Kubernetes Pod Scheduling: Node Selectors and Affinity Rules

Our database pods kept landing on the same node. When that node went down, we lost all database instances. No redundancy, total outage.

I learned about Kubernetes scheduling. Now our pods are distributed across nodes, with database pods on dedicated high-memory nodes. No more single points of failure.

The Outage

Tuesday, 2 PM: Node 3 crashes (hardware failure)
Tuesday, 2:01 PM: All 3 PostgreSQL pods down
Tuesday, 2:02 PM: Application can’t connect to database
Tuesday, 2:03 PM: Complete outage

All database pods were on the same node.

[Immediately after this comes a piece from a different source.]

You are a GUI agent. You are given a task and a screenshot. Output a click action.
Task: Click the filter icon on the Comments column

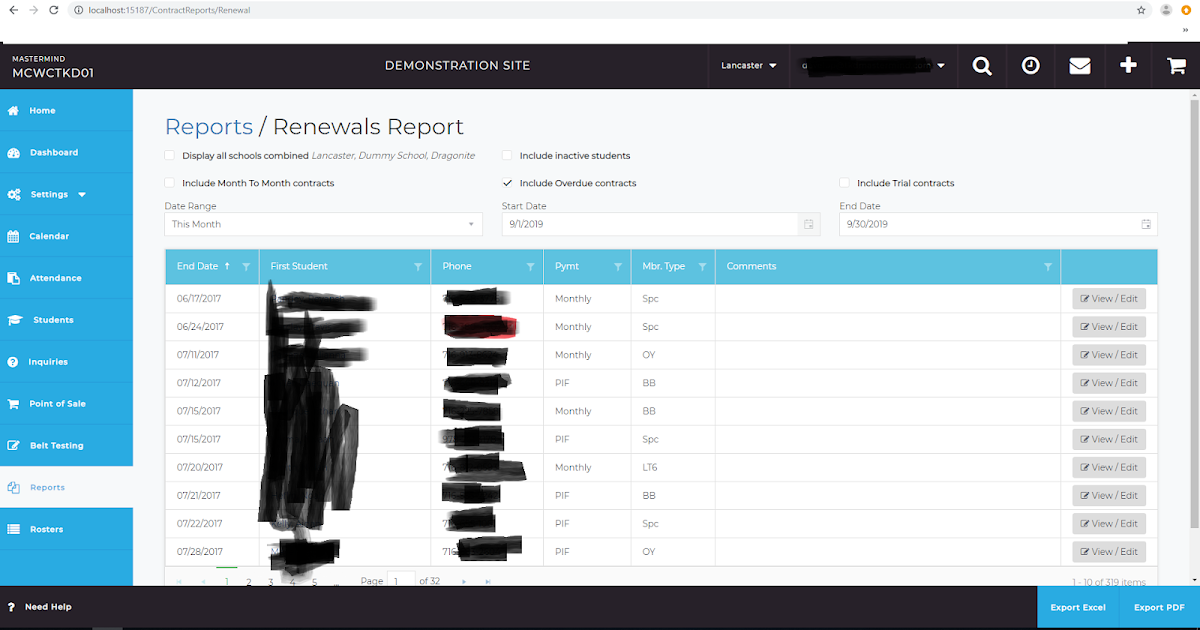[1047, 266]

Kubernetes default scheduler didn’t spread them out.

Default Scheduling

Kubernetes scheduler picks nodes based on:

Resource requests - Does node have enough CPU/memory?
Node conditions - Is node ready?
Predicates - Does pod fit on node?
Priorities - Which node is best?

But it doesn’t guarantee pod distribution.

Node Selectors

Simplest way to control scheduling:

Label nodes:

kubectl label nodes node-1 disktype=ssd
kubectl label nodes node-2 disktype=ssd
kubectl label nodes node-3 disktype=hdd

Use in pod spec:

apiVersion: v1
kind: Pod
metadata:
  name: postgres-pod
spec:
  nodeSelector:
    disktype: ssd
  containers:
  - name: postgres
    image: postgres:9.5

Pod only runs on nodes with disktype=ssd.

Dedicated Database Nodes

We have 6 nodes:

3 high-memory nodes (32GB RAM) for databases
3 standard nodes (8GB RAM) for applications

Label database nodes:

kubectl label nodes node-1 node-type=database
kubectl label nodes node-2 node-type=database
kubectl label nodes node-3 node-type=database

PostgreSQL deployment:

apiVersion: apps/v1
kind: Deployment
metadata:
  name: postgres
spec:
  replicas: 3
  selector:
    matchLabels:
      app: postgres
  template:
    metadata:
      labels:
        app: postgres
    spec:
      nodeSelector:
        node-type: database
      containers:
      - name: postgres
        image: postgres:9.5
        resources:
          requests:
            memory: "4Gi"
            cpu: "1000m"
          limits:
            memory: "8Gi"
            cpu: "2000m"

Now PostgreSQL only runs on database nodes.

Pod Anti-Affinity

Spread pods across nodes:

apiVersion: apps/v1
kind: Deployment
metadata:
  name: postgres
spec:
  replicas: 3
  selector:
    matchLabels:
      app: postgres
  template:
    metadata:
      labels:
        app: postgres
    spec:
      affinity:
        podAntiAffinity:
          requiredDuringSchedulingIgnoredDuringExecution:
          - labelSelector:
              matchExpressions:
              - key: app
                operator: In
                values:
                - postgres
            topologyKey: kubernetes.io/hostname
      containers:
      - name: postgres
        image: postgres:9.5

This ensures no two PostgreSQL pods run on the same node.

Pod Affinity

Run pods together:

apiVersion: apps/v1
kind: Deployment
metadata:
  name: web-app
spec:
  replicas: 3
  template:
    spec:
      affinity:
        podAffinity:
          requiredDuringSchedulingIgnoredDuringExecution:
          - labelSelector:
              matchExpressions:
              - key: app
                operator: In
                values:
                - redis
            topologyKey: kubernetes.io/hostname
      containers:
      - name: web
        image: web-app:latest

Web app pods run on same nodes as Redis pods (reduce latency).

Preferred vs Required

Required (hard constraint):

requiredDuringSchedulingIgnoredDuringExecution:
- labelSelector:
    matchLabels:
      app: postgres
  topologyKey: kubernetes.io/hostname

Pod won’t schedule if constraint can’t be met.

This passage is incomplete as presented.